CHAPTER XVI.

The good people assembled in Nowelhurst church were agreeably surprised, on the following Sunday, by the announcement from Mr. Pell—in that loud sonorous voice of his, which had frightened spinsters out of their wits, lest he were forbidding, instead of asking their banns of matrimony—that there would be no sermon that morning, inasmuch as he, the Rev. Octavius, was forced to hurry away, at full speed, to assuage the rampant desire of Rushford for the performance of divine service.

Mrs. Nowell Corklemore, who had the great curtained pew of the Hall entirely to herself and child—for Eoa never would go to church, because they defy the devil there—Georgie, who appeased her active mind by counting the brass–headed nails, and then multiplying them into each other, and subtracting the ones that were broken, lifted her indescribable eyes, and said, “Thank God,” almost audibly.

Octavius Pell, hurrying out of the porch, ascended Coræbus, as had been arranged; but he did it so rapidly, and with such an air of decision, that Amy, standing at the churchyard gate, full of beautiful misgivings, could not help exclaiming,

“Oh please, Mr. Pell, whatever you do, leave your stick here till Monday. We will take such care of it.”

“Indeed, I fear I must not, Miss Rosedew,” Octavius answered, gravely, looking first at his stick, and then at the flanks of Ræby, who was full of interesting tricks; “I have so far to go, you know, and I must try to keep time with them.—Whoa, you little villain!”

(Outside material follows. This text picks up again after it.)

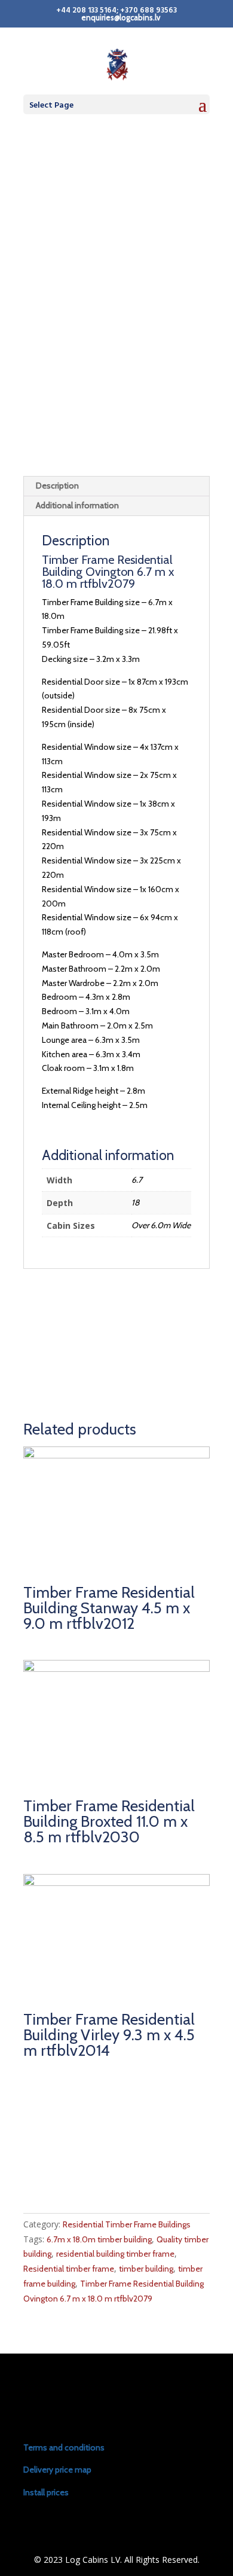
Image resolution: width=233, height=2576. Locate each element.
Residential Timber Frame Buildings (127, 2224)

“Oh dear, I am so sorry. At any rate please not to strike him, only stroke him with it. He is so very high–spirited. And he has never had a weal upon him, at least since he came to papa. And I could not bear to see it. And I know you wonʼt, Mr. Pell.”

Octavius looked at the soft–hearted girl, blushing so in her new drawn bonnet—mauve with black, for the sake of poor Clayton. He looked at her out of his knowing dry eyes in that sort of response–to–the–Litany style which a curate adopts to his rectorʼs daughter.

“Can you suppose, Miss Rosedew, that I would have the heart to beat him now?—Ah, you will, will you then?” Ræbus thought better of it.